▶ [Instructions to follow]: Retype all of the entries word for word.
*** Opening of Entries supplied ***
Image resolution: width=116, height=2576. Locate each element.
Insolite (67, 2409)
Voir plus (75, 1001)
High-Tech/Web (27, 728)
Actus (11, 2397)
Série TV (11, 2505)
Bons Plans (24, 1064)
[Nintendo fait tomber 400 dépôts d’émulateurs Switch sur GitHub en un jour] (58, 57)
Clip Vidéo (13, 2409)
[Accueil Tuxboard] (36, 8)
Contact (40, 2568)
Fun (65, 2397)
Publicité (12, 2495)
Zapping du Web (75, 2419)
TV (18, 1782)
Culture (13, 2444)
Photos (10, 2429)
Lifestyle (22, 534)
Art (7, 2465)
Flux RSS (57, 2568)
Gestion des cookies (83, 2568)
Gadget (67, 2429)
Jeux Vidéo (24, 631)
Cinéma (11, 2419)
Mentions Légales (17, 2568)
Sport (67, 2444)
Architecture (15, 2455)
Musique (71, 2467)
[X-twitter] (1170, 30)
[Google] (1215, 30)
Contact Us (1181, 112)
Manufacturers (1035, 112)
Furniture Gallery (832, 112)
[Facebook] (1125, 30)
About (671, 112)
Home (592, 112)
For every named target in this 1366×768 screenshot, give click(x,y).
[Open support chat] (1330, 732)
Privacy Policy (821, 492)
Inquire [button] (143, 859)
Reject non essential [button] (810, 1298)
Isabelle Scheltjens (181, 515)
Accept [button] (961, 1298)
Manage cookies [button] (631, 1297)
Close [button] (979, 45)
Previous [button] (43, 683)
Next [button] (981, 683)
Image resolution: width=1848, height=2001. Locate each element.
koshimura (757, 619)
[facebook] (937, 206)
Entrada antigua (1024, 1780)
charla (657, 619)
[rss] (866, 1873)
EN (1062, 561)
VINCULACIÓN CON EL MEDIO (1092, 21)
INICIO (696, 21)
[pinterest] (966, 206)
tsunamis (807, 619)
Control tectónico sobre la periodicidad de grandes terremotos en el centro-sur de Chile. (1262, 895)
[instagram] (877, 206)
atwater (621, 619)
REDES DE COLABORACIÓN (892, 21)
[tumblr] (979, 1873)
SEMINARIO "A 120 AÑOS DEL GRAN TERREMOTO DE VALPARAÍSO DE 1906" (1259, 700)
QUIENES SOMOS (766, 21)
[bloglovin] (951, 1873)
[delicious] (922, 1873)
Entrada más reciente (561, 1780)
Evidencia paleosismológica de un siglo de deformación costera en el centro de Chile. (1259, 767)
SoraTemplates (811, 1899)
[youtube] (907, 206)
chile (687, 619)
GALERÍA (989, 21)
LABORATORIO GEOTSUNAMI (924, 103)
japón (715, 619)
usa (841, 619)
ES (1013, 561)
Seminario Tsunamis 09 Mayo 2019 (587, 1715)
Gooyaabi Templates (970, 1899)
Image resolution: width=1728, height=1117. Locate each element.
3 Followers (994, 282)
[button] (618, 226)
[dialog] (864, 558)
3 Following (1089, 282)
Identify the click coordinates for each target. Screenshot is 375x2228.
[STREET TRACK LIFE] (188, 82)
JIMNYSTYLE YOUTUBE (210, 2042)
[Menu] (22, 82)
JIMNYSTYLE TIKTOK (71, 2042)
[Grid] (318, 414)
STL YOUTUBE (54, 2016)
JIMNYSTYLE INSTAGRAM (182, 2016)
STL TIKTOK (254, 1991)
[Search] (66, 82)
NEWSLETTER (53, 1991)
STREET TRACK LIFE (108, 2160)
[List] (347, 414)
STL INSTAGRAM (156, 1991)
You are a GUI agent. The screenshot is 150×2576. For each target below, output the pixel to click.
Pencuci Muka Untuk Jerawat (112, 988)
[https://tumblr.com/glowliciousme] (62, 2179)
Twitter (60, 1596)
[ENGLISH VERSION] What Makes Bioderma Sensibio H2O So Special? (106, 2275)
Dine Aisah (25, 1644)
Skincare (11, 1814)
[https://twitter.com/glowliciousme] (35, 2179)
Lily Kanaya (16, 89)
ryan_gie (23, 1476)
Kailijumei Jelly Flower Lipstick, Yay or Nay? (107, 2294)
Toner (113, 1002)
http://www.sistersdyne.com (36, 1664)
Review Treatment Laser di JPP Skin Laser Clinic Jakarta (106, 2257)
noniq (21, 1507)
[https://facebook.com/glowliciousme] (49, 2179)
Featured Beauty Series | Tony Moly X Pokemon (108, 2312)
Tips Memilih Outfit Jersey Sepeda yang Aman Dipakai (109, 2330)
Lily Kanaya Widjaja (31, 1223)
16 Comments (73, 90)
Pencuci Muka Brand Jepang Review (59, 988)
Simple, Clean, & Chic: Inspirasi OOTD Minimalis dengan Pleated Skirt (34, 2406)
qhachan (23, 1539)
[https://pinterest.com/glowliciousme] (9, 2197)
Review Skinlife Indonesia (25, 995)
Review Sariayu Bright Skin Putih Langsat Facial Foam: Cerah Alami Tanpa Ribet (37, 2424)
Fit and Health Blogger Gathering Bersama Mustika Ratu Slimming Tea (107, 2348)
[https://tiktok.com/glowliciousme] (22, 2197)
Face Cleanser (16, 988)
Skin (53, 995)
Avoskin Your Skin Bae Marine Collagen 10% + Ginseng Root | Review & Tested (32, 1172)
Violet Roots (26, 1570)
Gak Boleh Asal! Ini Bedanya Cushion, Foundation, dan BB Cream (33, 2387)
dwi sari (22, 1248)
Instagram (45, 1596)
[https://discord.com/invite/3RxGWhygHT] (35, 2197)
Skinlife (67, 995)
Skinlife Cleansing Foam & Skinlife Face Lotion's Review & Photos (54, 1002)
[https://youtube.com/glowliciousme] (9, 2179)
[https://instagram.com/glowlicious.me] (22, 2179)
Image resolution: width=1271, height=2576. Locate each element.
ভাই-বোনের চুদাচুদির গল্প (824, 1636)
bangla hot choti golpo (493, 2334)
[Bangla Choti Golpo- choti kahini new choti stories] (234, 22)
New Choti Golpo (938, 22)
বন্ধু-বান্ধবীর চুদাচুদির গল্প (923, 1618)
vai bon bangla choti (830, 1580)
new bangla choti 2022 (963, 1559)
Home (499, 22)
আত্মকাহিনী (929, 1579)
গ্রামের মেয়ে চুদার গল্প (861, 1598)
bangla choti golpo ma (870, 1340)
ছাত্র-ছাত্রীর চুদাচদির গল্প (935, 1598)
*** Close of Entries supplied ***
▶ [Reply]:
Image resolution: width=116, height=2576. Locate each element.
Insolite (67, 2409)
Voir plus (75, 1001)
High-Tech/Web (27, 728)
Actus (11, 2397)
Série TV (11, 2505)
Bons Plans (24, 1064)
[Nintendo fait tomber 400 dépôts d’émulateurs Switch sur GitHub en un jour] (58, 57)
Clip Vidéo (13, 2409)
[Accueil Tuxboard] (36, 8)
Contact (40, 2568)
Fun (65, 2397)
Publicité (12, 2495)
Zapping du Web (75, 2419)
TV (18, 1782)
Culture (13, 2444)
Photos (10, 2429)
Lifestyle (22, 534)
Art (7, 2465)
Flux RSS (57, 2568)
Gestion des cookies (83, 2568)
Gadget (67, 2429)
Jeux Vidéo (24, 631)
Cinéma (11, 2419)
Mentions Légales (17, 2568)
Sport (67, 2444)
Architecture (15, 2455)
Musique (71, 2467)
[X-twitter] (1170, 30)
[Google] (1215, 30)
Contact Us (1181, 112)
Manufacturers (1035, 112)
Furniture Gallery (832, 112)
[Facebook] (1125, 30)
About (671, 112)
Home (592, 112)
For every named target in this 1366×768 screenshot, give click(x,y).
[Open support chat] (1330, 732)
Privacy Policy (821, 492)
Inquire [button] (143, 859)
Reject non essential [button] (810, 1298)
Isabelle Scheltjens (181, 515)
Accept [button] (961, 1298)
Manage cookies [button] (631, 1297)
Close [button] (979, 45)
Previous [button] (43, 683)
Next [button] (981, 683)
Image resolution: width=1848, height=2001. Locate each element.
koshimura (757, 619)
[facebook] (937, 206)
Entrada antigua (1024, 1780)
charla (657, 619)
[rss] (866, 1873)
EN (1062, 561)
VINCULACIÓN CON EL MEDIO (1092, 21)
INICIO (696, 21)
[pinterest] (966, 206)
tsunamis (807, 619)
Control tectónico sobre la periodicidad de grandes terremotos en el centro-sur de Chile. (1262, 895)
[instagram] (877, 206)
atwater (621, 619)
REDES DE COLABORACIÓN (892, 21)
[tumblr] (979, 1873)
SEMINARIO "A 120 AÑOS DEL GRAN TERREMOTO DE VALPARAÍSO DE 1906" (1259, 700)
QUIENES SOMOS (766, 21)
[bloglovin] (951, 1873)
[delicious] (922, 1873)
Entrada más reciente (561, 1780)
Evidencia paleosismológica de un siglo de deformación costera en el centro de Chile. (1259, 767)
SoraTemplates (811, 1899)
[youtube] (907, 206)
chile (687, 619)
GALERÍA (989, 21)
LABORATORIO GEOTSUNAMI (924, 103)
japón (715, 619)
usa (841, 619)
ES (1013, 561)
Seminario Tsunamis 09 Mayo 2019 (587, 1715)
Gooyaabi Templates (970, 1899)
Image resolution: width=1728, height=1117. Locate each element.
3 Followers (994, 282)
[button] (618, 226)
[dialog] (864, 558)
3 Following (1089, 282)
Identify the click coordinates for each target. Screenshot is 375x2228.
[STREET TRACK LIFE] (188, 82)
JIMNYSTYLE YOUTUBE (210, 2042)
[Menu] (22, 82)
JIMNYSTYLE TIKTOK (71, 2042)
[Grid] (318, 414)
STL YOUTUBE (54, 2016)
JIMNYSTYLE INSTAGRAM (182, 2016)
STL TIKTOK (254, 1991)
[Search] (66, 82)
NEWSLETTER (53, 1991)
STREET TRACK LIFE (108, 2160)
[List] (347, 414)
STL INSTAGRAM (156, 1991)
You are a GUI agent. The screenshot is 150×2576. For each target below, output the pixel to click.
Pencuci Muka Untuk Jerawat (112, 988)
[https://tumblr.com/glowliciousme] (62, 2179)
Twitter (60, 1596)
[ENGLISH VERSION] What Makes Bioderma Sensibio H2O So Special? (106, 2275)
Dine Aisah (25, 1644)
Skincare (11, 1814)
[https://twitter.com/glowliciousme] (35, 2179)
Lily Kanaya (16, 89)
ryan_gie (23, 1476)
Kailijumei Jelly Flower Lipstick, Yay or Nay? (107, 2294)
Toner (113, 1002)
http://www.sistersdyne.com (36, 1664)
Review Treatment Laser di JPP Skin Laser Clinic Jakarta (106, 2257)
noniq (21, 1507)
[https://facebook.com/glowliciousme] (49, 2179)
Featured Beauty Series | Tony Moly X Pokemon (108, 2312)
Tips Memilih Outfit Jersey Sepeda yang Aman Dipakai (109, 2330)
Lily Kanaya Widjaja (31, 1223)
16 Comments (73, 90)
Pencuci Muka Brand Jepang Review (59, 988)
Simple, Clean, & Chic: Inspirasi OOTD Minimalis dengan Pleated Skirt (34, 2406)
qhachan (23, 1539)
[https://pinterest.com/glowliciousme] (9, 2197)
Review Skinlife Indonesia (25, 995)
Review Sariayu Bright Skin Putih Langsat Facial Foam: Cerah Alami Tanpa Ribet (37, 2424)
Fit and Health Blogger Gathering Bersama Mustika Ratu Slimming Tea (107, 2348)
[https://tiktok.com/glowliciousme] (22, 2197)
Face Cleanser (16, 988)
Skin (53, 995)
Avoskin Your Skin Bae Marine Collagen 10% + Ginseng Root | Review & Tested (32, 1172)
Violet Roots (26, 1570)
Gak Boleh Asal! Ini Bedanya Cushion, Foundation, dan BB Cream (33, 2387)
dwi sari (22, 1248)
Instagram (45, 1596)
[https://discord.com/invite/3RxGWhygHT] (35, 2197)
Skinlife (67, 995)
Skinlife Cleansing Foam & Skinlife Face Lotion's Review & Photos (54, 1002)
[https://youtube.com/glowliciousme] (9, 2179)
[https://instagram.com/glowlicious.me] (22, 2179)
Image resolution: width=1271, height=2576. Locate each element.
ভাই-বোনের চুদাচুদির গল্প (824, 1636)
bangla hot choti golpo (493, 2334)
[Bangla Choti Golpo- choti kahini new choti stories] (234, 22)
New Choti Golpo (938, 22)
বন্ধু-বান্ধবীর চুদাচুদির গল্প (923, 1618)
vai bon bangla choti (830, 1580)
new bangla choti 2022 (963, 1559)
Home (499, 22)
আত্মকাহিনী (929, 1579)
গ্রামের মেয়ে চুদার গল্প (861, 1598)
bangla choti golpo ma (870, 1340)
ছাত্র-ছাত্রীর চুদাচদির গল্প (935, 1598)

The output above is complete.